U.S. Sen. Tim Kaine sat with Wythe County business and education leaders Tuesday morning and discussed a variety of topics ranging from the shifting role of education in America to how to improve communication in Washington.
Kaine, who has a long-time friendship with Wytheville Mayor Trent Crewe and has visited the area many times, was open and relaxed during the 90-minute meeting, much of which focused on education.
The senator said he is passionate about technical and career education.
“I really believe it is a path to success for so many, but so often, we overlook it,” he said. “People are not thinking right about technical education.”
As an example of a successful technical education, he cited shipbuilders in Newport News who, after high school, combine two years of education with a two-year apprenticeship.
“They are making more than 75 percent of Virginians with a bachelor’s degree,” Kaine said.
More and more, students are learning skills in other places besides the classroom and higher education needs to adapt by testing for skills and talent, he said.
“Eventually, testing agencies will develop tests that can test students’ skills and talents they have learned online or outside the classroom. That way students can get the equivalent of a degree in terms of skills, but do it in a non-traditional way,” Kaine said.
He suggested that educators and parents start working with middle school children to expose them to the realm of work and gauge their interests. Students that young may not know what career they want, but by then they know aspects of their personality that can help determine an appropriate field for them to consider, Kaine said. For example, by middle school, a student knows if he prefers to work on a computer or with people, or work inside or outside.
Educators need to do a better job of reaching parents and letting them know that that manufacturing jobs are real and viable, Kaine said, adding that a successful career is not always defined by a four-year degree.
“A lineman for AEP makes a lot. It’s a profession where people make a very good living,” he said.
The senator said that computer programming and coding is “huge” and that high schools should make computer classes a requirement instead of an elective.
According to Kaine, manufacturing is returning to America, but it is not the same as it was decades ago. Instead, the businesses rely on heavy machinery and computer programs to operate the machines. People will be needed to code and program the computers, Kaine said.
Regarding employment in Southwest Virginia, the senator said that in this area of the state, there is a history of boom and bust cycles. When jobs disappear, people move. When jobs open up, people return. The result is that there is low unemployment, but not many workers to fill jobs because they have moved.
Kaine suggested that employers communicate with educators about their future needs so that high school technical centers and community colleges can start training qualified workers.
“Communicate to the education system, say, ‘Here are our needs and if we need them, others will too,’” Kaine said.
Employers and educators aren’t the only ones who need to communicate better, according to the senator, who said that problems in the nation’s capital are just as much about communication as partisanship.
“It’s about communication and cooperation,” he said. “It takes time to find similarities and people don’t take that time.”
Some of the newly elected legislators, especially former governors like himself, are trying to get Republican and Democratic leaders to meet for lunch from time to time in an effort improve communication, he said.

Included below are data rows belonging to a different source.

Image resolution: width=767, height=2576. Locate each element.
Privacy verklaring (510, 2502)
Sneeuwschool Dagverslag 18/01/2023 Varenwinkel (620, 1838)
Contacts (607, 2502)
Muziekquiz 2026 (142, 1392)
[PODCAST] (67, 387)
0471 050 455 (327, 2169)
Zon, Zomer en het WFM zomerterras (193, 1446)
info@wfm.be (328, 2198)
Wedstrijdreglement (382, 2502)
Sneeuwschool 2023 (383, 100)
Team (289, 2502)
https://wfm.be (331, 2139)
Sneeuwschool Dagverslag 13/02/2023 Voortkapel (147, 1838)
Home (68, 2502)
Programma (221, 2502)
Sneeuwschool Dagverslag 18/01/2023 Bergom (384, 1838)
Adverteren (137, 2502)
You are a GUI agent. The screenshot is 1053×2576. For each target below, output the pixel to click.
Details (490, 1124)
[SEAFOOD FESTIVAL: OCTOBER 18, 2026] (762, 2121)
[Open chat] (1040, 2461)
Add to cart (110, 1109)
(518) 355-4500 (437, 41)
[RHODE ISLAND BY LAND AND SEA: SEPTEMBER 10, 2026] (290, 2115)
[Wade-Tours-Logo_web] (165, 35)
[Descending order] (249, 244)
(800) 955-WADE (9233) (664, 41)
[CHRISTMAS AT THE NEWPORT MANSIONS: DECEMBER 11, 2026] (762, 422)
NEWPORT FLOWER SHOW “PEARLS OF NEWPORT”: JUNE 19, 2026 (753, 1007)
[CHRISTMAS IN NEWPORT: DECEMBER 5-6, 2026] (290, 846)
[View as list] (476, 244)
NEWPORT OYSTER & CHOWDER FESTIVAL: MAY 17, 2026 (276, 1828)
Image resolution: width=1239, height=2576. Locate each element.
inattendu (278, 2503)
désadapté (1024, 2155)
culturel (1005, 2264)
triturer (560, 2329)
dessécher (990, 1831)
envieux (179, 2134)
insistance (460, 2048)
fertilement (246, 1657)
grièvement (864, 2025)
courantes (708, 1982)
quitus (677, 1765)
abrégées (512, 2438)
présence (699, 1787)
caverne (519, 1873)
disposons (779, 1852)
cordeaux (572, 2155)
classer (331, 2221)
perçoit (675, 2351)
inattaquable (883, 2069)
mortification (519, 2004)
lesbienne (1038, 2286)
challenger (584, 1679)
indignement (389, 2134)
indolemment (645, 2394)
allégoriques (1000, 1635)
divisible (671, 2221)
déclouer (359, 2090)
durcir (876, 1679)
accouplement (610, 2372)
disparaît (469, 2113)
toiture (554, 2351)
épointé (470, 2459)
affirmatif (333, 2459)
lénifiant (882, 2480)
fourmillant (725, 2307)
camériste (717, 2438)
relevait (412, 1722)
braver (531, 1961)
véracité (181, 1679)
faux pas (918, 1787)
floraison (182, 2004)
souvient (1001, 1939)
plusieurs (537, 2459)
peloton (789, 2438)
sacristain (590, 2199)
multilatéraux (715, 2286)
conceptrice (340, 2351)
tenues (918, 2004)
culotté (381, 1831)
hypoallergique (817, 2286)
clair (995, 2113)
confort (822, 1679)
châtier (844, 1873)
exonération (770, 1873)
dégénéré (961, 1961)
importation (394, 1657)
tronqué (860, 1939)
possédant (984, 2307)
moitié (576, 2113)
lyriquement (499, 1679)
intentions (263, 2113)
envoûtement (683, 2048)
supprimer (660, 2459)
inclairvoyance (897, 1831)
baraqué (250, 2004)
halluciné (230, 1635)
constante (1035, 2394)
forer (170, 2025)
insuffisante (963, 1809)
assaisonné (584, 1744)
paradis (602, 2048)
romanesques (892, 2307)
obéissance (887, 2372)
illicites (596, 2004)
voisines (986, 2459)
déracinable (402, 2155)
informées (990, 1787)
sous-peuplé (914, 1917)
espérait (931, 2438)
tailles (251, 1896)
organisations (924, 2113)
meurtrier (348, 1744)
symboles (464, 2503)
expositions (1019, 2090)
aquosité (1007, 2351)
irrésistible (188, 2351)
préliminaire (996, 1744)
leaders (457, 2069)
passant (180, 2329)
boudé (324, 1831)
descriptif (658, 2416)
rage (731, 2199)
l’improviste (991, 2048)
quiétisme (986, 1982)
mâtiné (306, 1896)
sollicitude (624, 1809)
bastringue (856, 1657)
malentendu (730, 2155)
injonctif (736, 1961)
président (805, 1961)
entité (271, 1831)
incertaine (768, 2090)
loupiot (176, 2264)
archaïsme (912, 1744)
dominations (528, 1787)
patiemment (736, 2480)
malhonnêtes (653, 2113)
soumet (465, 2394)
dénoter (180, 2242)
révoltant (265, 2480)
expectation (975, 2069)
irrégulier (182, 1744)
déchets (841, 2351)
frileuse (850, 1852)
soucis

When Wythe County Community Hospital CEO Tim Bess asked Kaine how to improve communication with state leaders in Richmond, the senator suggested a similar idea.
Meet with house delegates and senators together to ask questions and seek opinions, Kaine said.
Kaine’s stop in Wytheville was part of a two-week tour of Virginia. Also on Tuesday, he toured General Dynamics in Marion and delivered a guest lecture to a politics and public policy class at Emory & Henry College. Later, he met with leaders in Abingdon to discuss economic development initiatives in the region.